Ecco che allora (scene di Gerard Gauci) l’esterno della reggia di Agorante assume l’aspetto di una gigantesca tenda Tuareg (ma anche quello del tendone di un gran circo barnum...) mentre al suo interno si erge miracolosamente una struttura a due piani di architettura mista occidentale (volte a semicerchio) e pseudo-orientale (volte ad ogiva tendente al... triangolo).
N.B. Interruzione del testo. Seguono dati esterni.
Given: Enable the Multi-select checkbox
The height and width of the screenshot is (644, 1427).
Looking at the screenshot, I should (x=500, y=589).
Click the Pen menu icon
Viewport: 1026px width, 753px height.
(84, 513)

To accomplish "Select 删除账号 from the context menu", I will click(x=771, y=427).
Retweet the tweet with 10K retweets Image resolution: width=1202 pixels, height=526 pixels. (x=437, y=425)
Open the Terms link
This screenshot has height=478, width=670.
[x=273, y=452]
Il fiume Nubio che costeggia Duncala è esondato al punto da trasformarsi nel... lago Nasser (la reggia sarà stata spostata in alto pietra-a-pietra come si fece con i templi di Abu-Simbel, immagino).

I costumi dei protagonisti sono ispirati (da Michael Gianfrancesco) a geniale sincretismo, chè si va dal corpetto-su-petto-nudo di Agorante all’abbiglimento zigano di Ricciardo (quando da paladino... paludato si traveste da baluba) alla purpurea veste cardinalizia di Ernesto (certo siamo alle crociate ordinate dal Papa, ohibò) alle gonne rococò delle signore, che però hanno le parrucche sostituite da prosaiche cucuzze...) Ircano ha proprio l’aspetto di un cavaliere medievale (ma qui anche il libretto non scherza...)
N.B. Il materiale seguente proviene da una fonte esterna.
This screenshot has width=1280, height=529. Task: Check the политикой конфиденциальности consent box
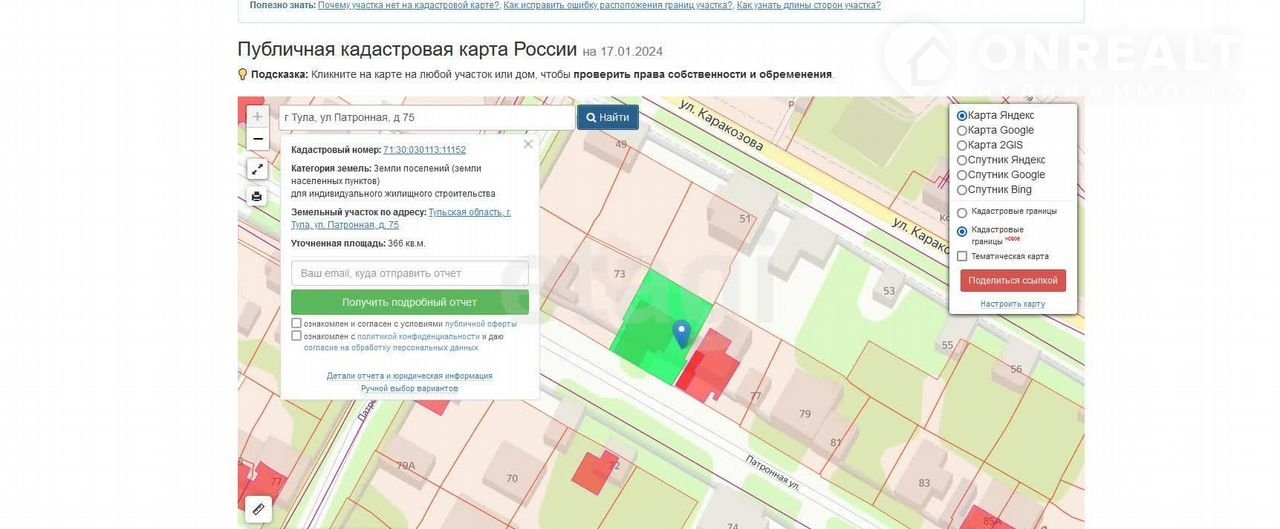297,336
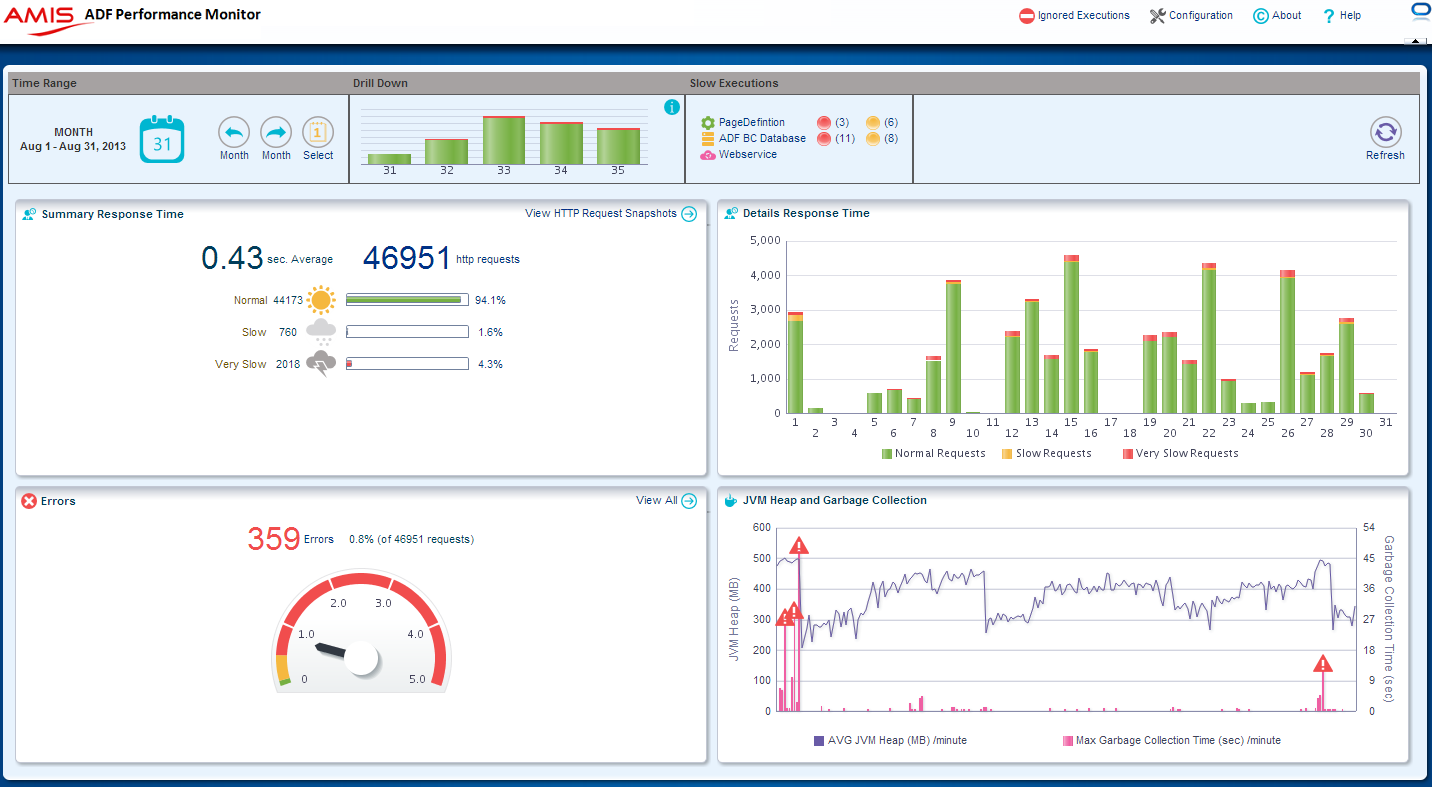Screen dimensions: 1432x787
Task: Select the next Month arrow icon
Action: coord(276,131)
I personaggi si muovono come  nelle recite scolastiche (cioè stanno spesso impalati) oppure sfruttano furbescamente la passerella da avanspettacolo (ormai divenuta una costante degli allestimenti all’Adriatic Arena) anche per avvicinarsi al pubblico scavalcando la rumorosa orchestra così da farsi meglio udire. I cori si dispongono al lati della scena, oppure si allineano rigorosamente in mezzo al palco.

Essendo i registi (Marshall Pynkoski e consorte Jeannette Lajeunesse Zingg) di professione coreografi, ecco che infarciscono le scene di danzatori e balletti, trasformando l’opera in grand-opéra. Si salva da tutto questo pot-pourri Michelle Ramsay, che mostra di saper bene come maneggiare le luci.

Insomma, una... farsa, ecco, sul cui carattere dissacrante si può disquisire, nel senso di stabilire se sia proditorio o involontario.